### Assignment:
Where the line containing "Instruction: Open the Tools menu" appears in the records below, begin there and repeat each line exactly through the final one, dropping all pictures.

### Extracted records:
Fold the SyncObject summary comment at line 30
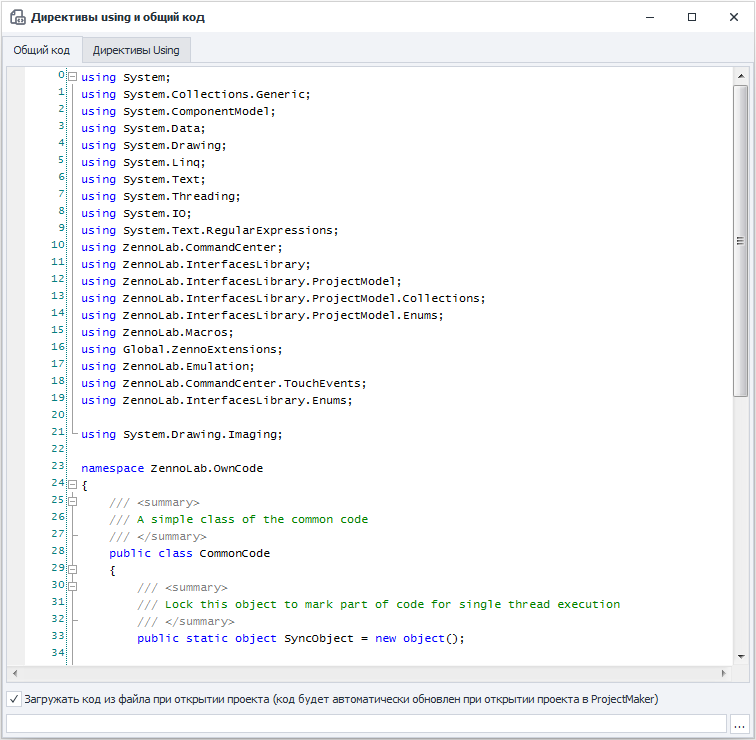The height and width of the screenshot is (740, 756). tap(72, 586)
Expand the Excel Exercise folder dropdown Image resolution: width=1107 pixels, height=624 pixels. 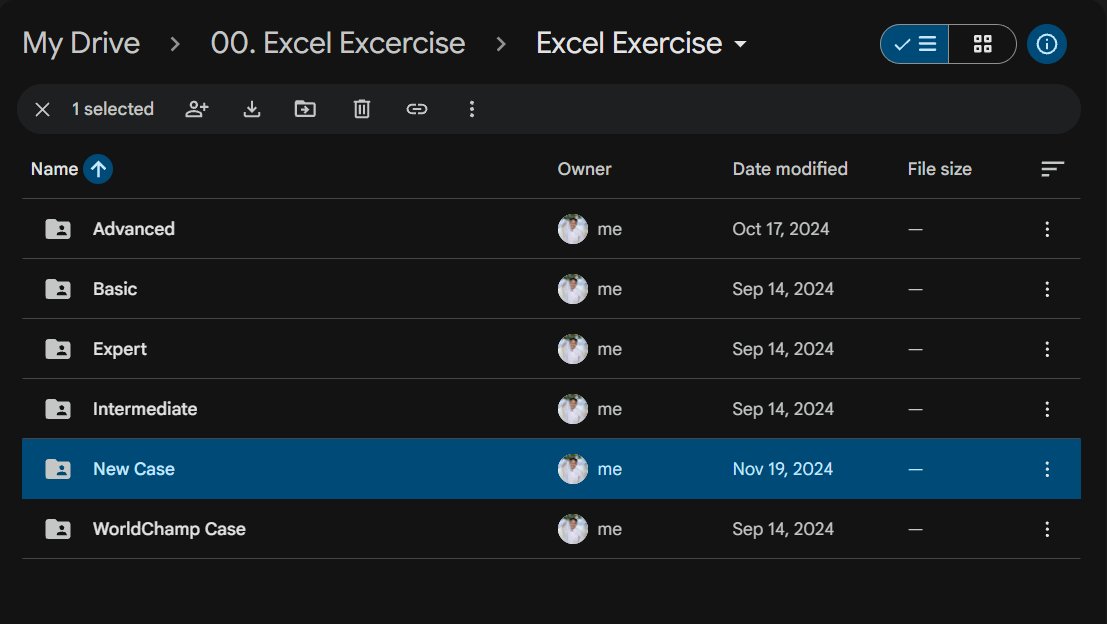point(740,44)
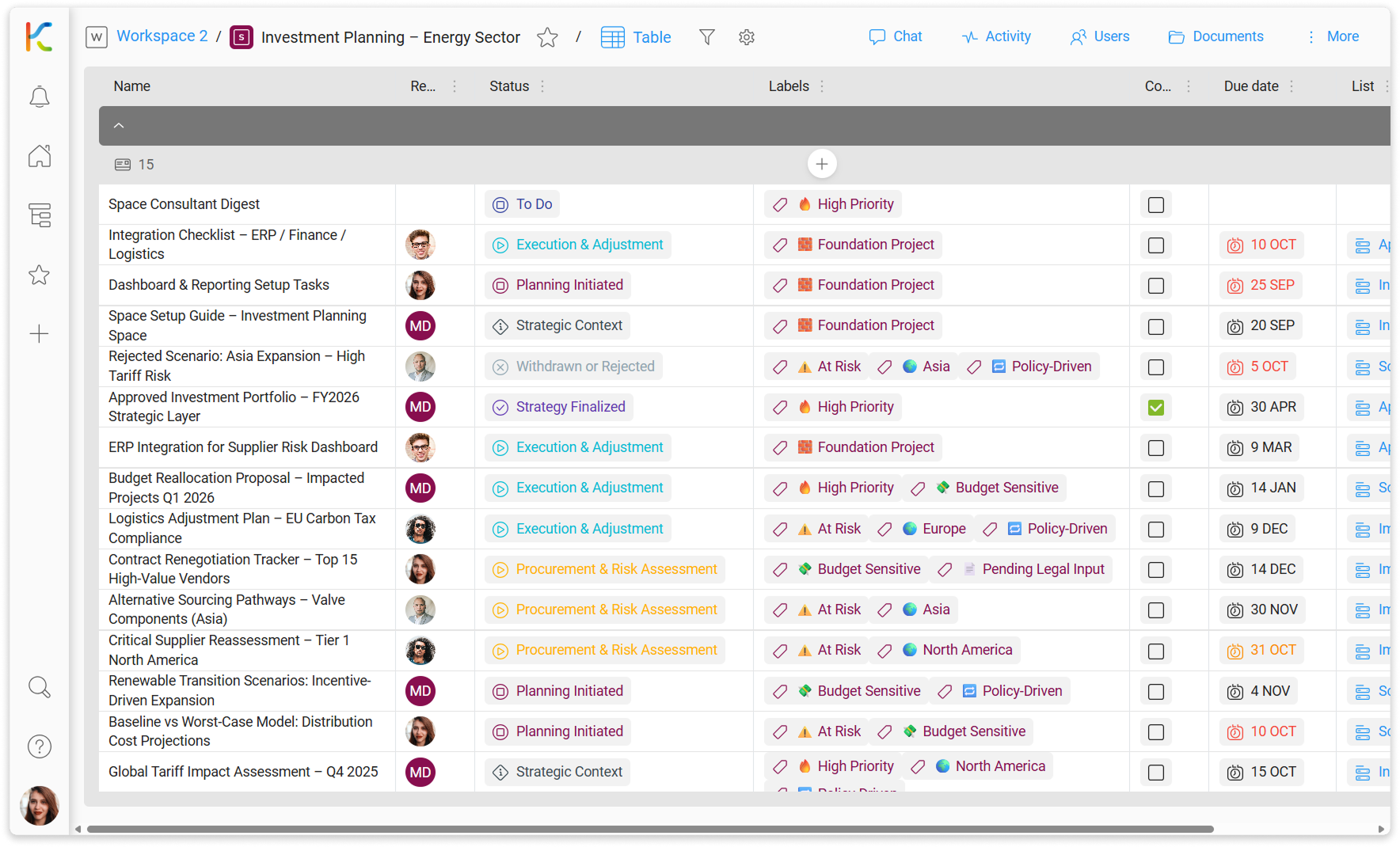Open the help question mark icon
This screenshot has height=847, width=1400.
[x=40, y=746]
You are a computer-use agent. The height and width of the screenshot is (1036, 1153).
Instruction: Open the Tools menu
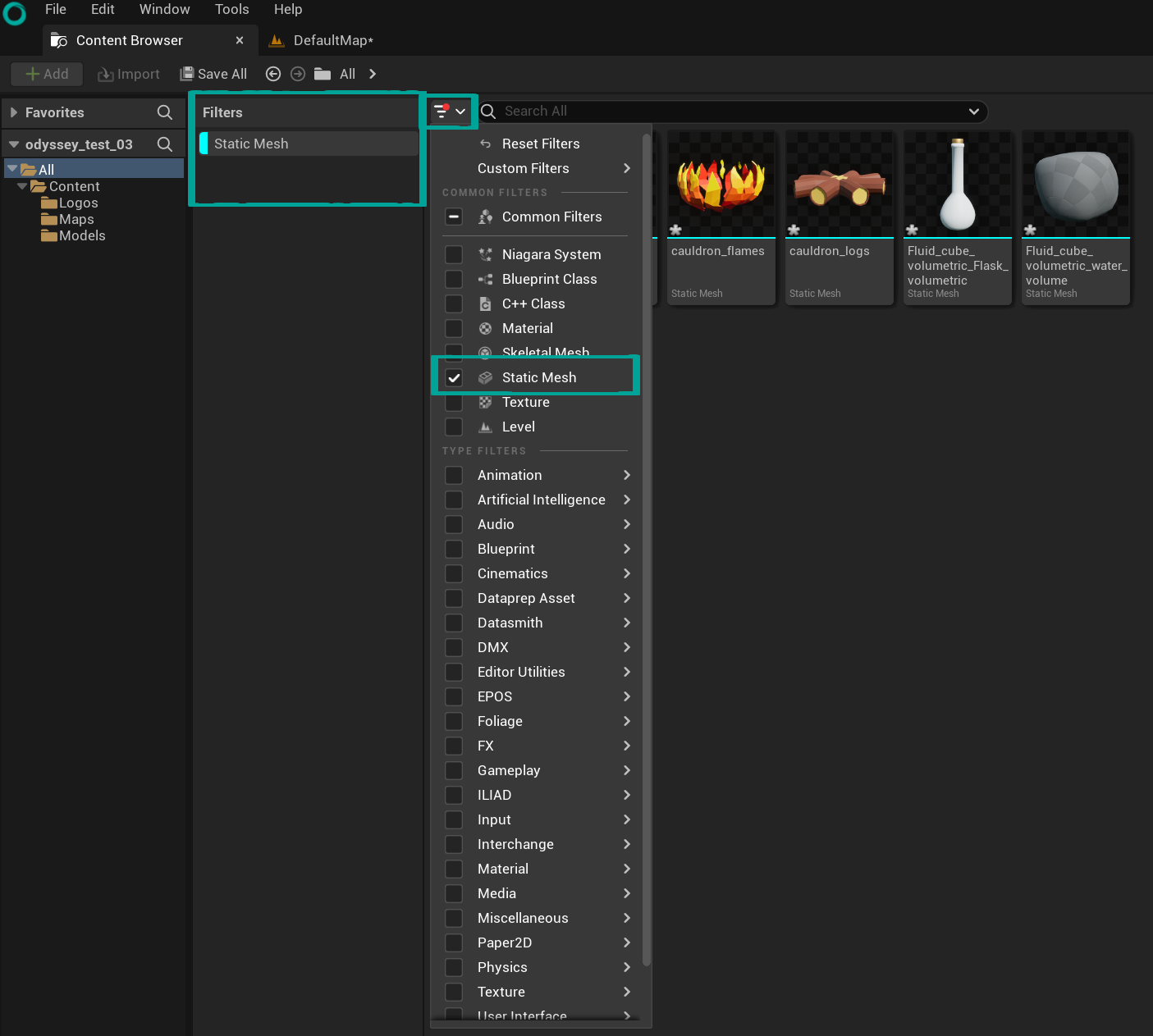(231, 10)
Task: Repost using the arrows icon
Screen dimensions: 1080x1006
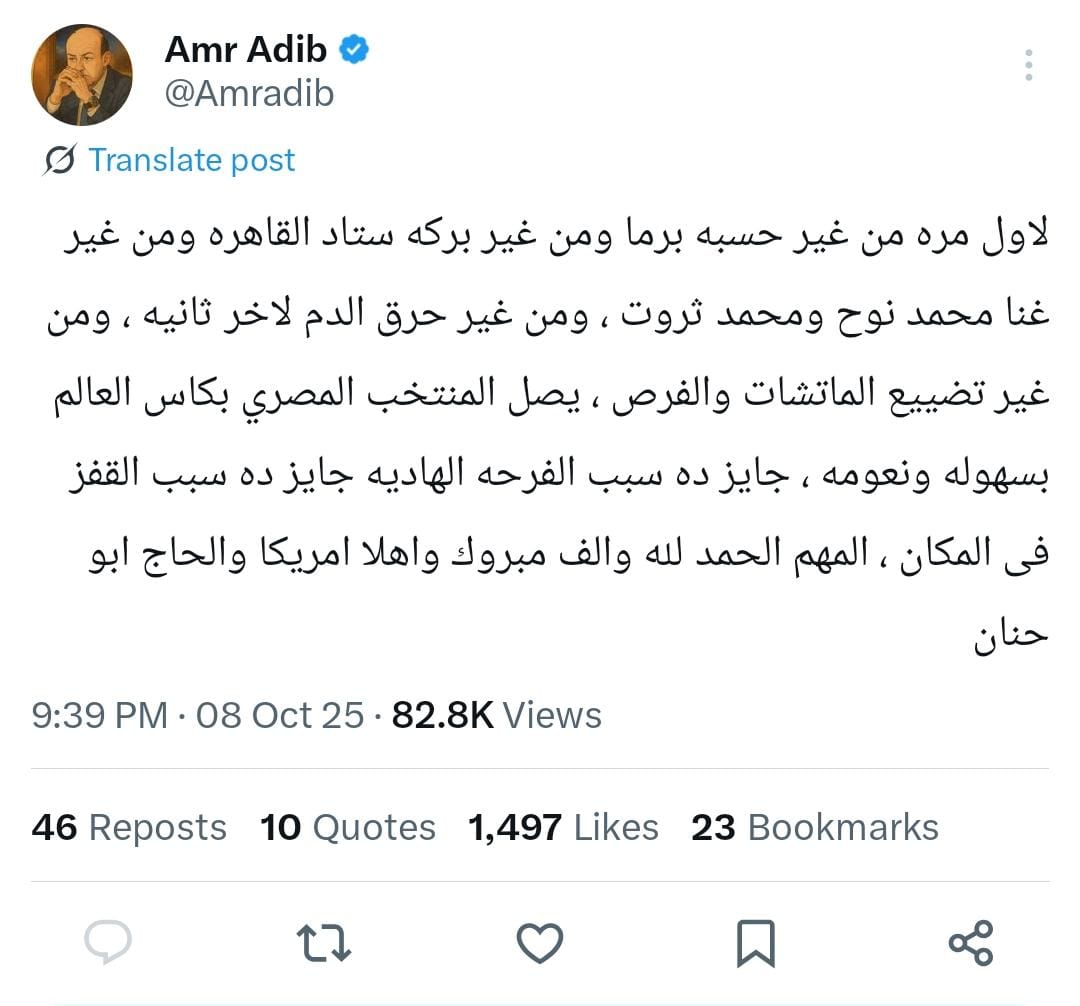Action: click(x=324, y=943)
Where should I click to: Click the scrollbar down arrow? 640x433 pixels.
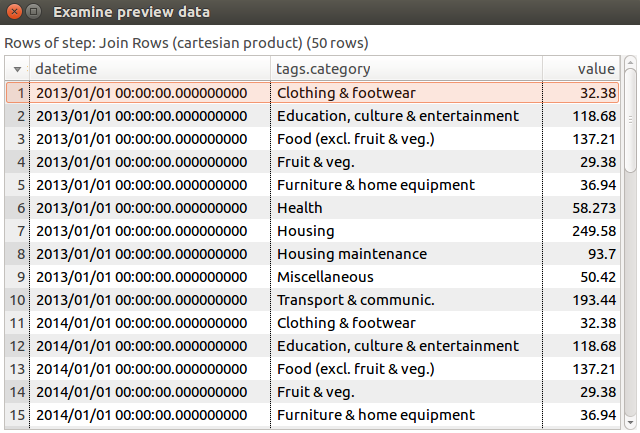tap(630, 423)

### Written response:
Instruction: Open the Tools menu
(231, 10)
Task: Repost using the arrows icon
Screen dimensions: 1080x1006
Action: click(x=324, y=943)
Where should I click to: Click the scrollbar down arrow? 640x433 pixels.
tap(630, 423)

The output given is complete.